AUSGANGSTEXT:
____

Tom Putzgruber aus Salzburg betreibt den Tierschutzverein RespekTiere.
Unser Verein hat Tierärzte in Nouakchott, der Hauptstadt Mauretaniens. Die fahren jeden Tag an verschiedene Wasserstellen, um sich dort um die Arbeitsesel zu kümmern. Und ein- bis zweimal im Jahr sind wir selbst vor Ort, um das Team zu unterstützen. Allein in Nouakchott gibt’s schätzungsweise hunderttausend Arbeitsesel. Die arbeiten von früh bis spät, jeden Tag, und ziehen Lasten von bis zu einer Tonne.
Es gibt da diese Eisenkarren – und ich hab gesehen, wie die mit Zwanzig-Liter-Kübeln Farbe beladen wurden. Am Schluss waren fünfzig Stück drauf! Noch dazu sind das in Mauretanien eher kleinere Esel. Sie ziehen also diese Karren, die schon allein extrem schwer sind, die alte Autoreifen drauf haben, überwiegend ohne Luft, dann sitzt auch noch ein Fahrer hinten oben – und das Schlimmste: Sie haben ein gerades Gestänge. Wenn das einen Bogen machen würde, würde es schon viel weniger auf den Esel drücken. Aber so wie es ist, entstehen dadurch und durch das schlechte Geschirr, das meistens selbst mit Drähten zusammengeflickt ist und bei jedem Schritt scheuert, die furchtbarsten Wunden.
Dazu kommt, dass die Leute dort aus irgendeinem Grund auf die Esel einschlagen. Andauernd. Monoton. Ich habe schon beobachtet, dass die Esel im Stau stehen, mit der Nase an der Stoßstange von einem Auto, und der Fahrer schlägt immer wieder runter. Und zwar nicht nur ein bissel, sondern richtig. Vielleicht aus einer Lethargie heraus. Oder aus einer Hoffnungslosigkeit. Die Lage in dem Land ist ja brutal. Es ist eines der ärmsten Länder der Welt. Was auch der Grund ist, warum fast alles mit Eseln transportiert wird. Für’s Baugewerbe. Für die Wasserversorgung – weil es sogar in der Stadt kaum Wasserleitungen gibt.
Und das ist natürlich alles eine extreme Beanspruchung für die Tiere. Gefüttert werden sie fast nur mit Karton. Da gibt’s extra Leute, die den ganzen Tag nur Karton zerkleinern. Und das wird den Eseln in den Futtersack reingegeben; weil sie – anders als Pferde – die enthaltene Zellulose verwerten können. Ansonsten werden sie abends losgelassen, damit sie im Müll nach was anderem zu Essen suchen können.

____

VORLIEGENDE DATENSÄTZE:
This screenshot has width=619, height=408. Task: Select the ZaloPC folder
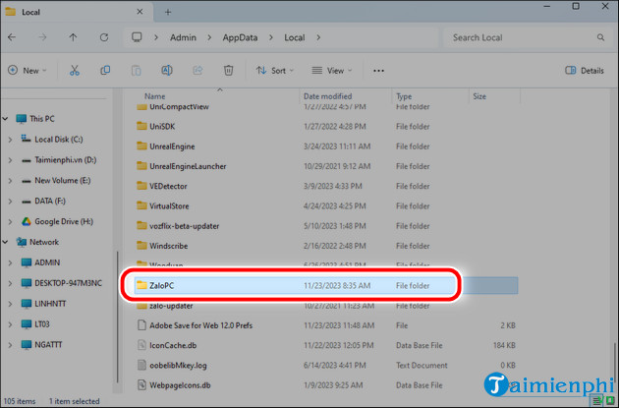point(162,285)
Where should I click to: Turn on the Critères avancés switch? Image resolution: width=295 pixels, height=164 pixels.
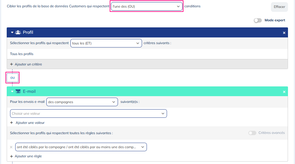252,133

____

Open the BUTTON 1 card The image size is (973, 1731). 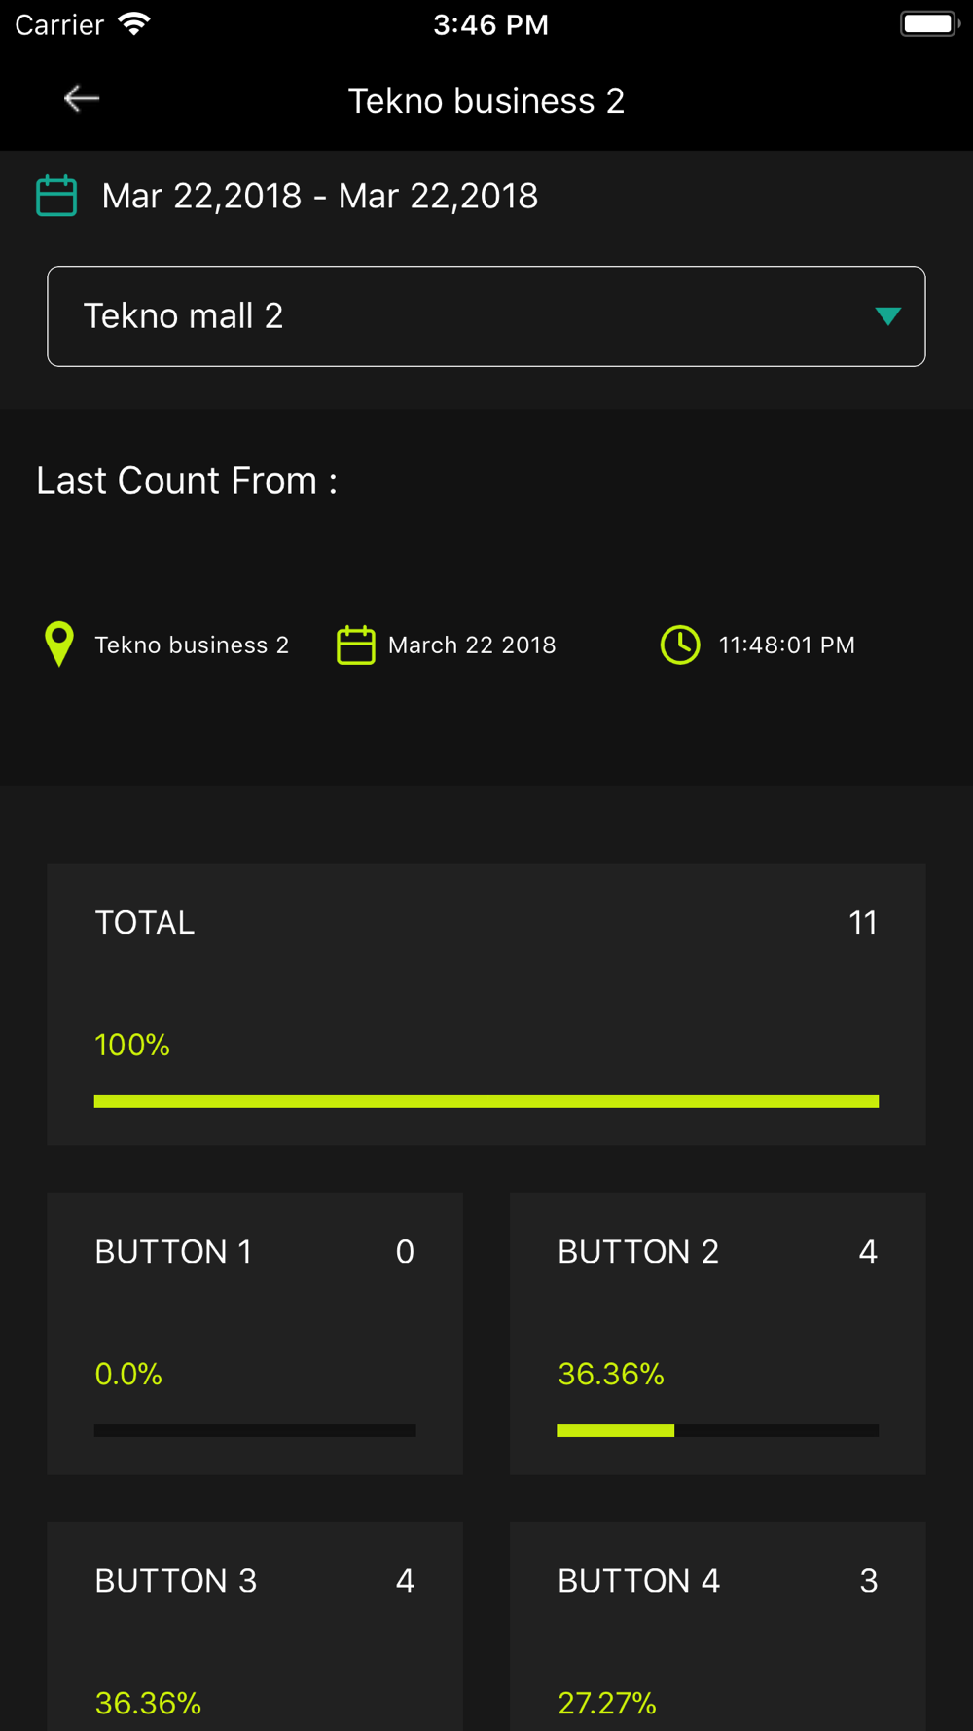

____

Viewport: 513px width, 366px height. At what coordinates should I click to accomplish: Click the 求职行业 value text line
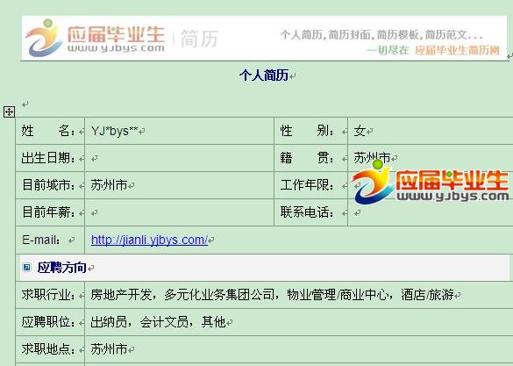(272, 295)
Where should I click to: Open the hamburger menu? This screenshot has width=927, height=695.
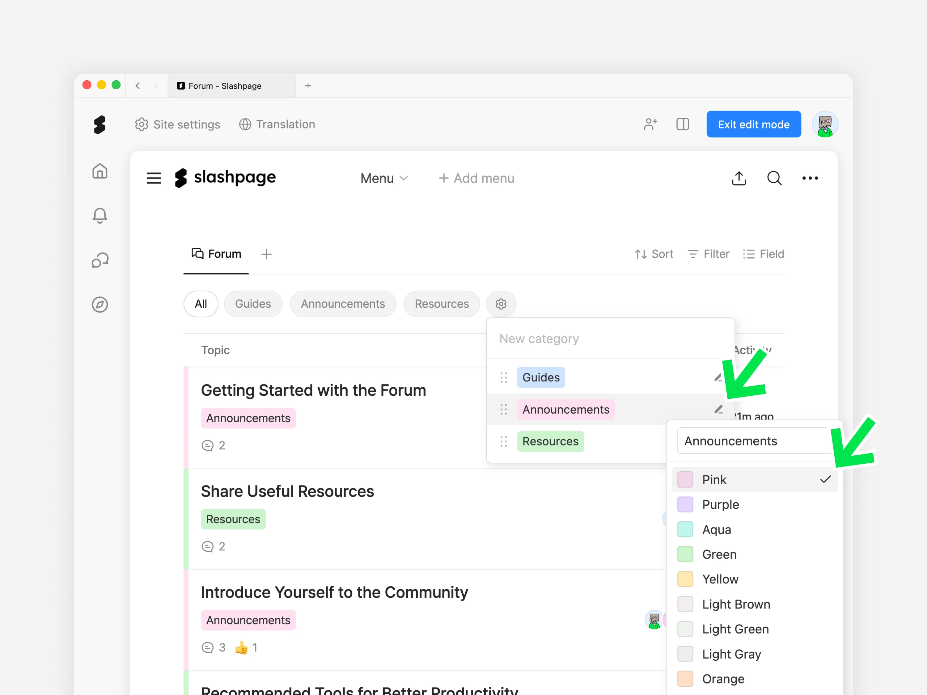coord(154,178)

____

AUFGABEN:
a. Beantworte anhand des Ausgangstexts die folgenden Fragen:
(i) Wie viele Arbeitsesel gibt es schätzungsweise allein in Nouakchott?
(ii) Wie viele Zwanzig-Liter-Kübel Farbe waren am Schluss auf dem beobachteten Karren?
(iii) Womit werden die Esel fast ausschließlich gefüttert?
b. Schreibe den Abschnitt der Datensätze, der mit der Zeile beginnt, die "Where should I click to: Open" enthält, und mit der Zeile endet, die "coord(154,178)" enthält, neu. Ersetze dabei "hamburger menu" durch "navigation menu", lass alles andere unverändert und die Bilder in deiner Antwort weg.

LÖSUNGEN:
a.
(i) Schätzungsweise hunderttausend.
(ii) Fünfzig Stück.
(iii) Mit Karton.

b.
Where should I click to: Open the navigation menu? This screenshot has width=927, height=695.
coord(154,178)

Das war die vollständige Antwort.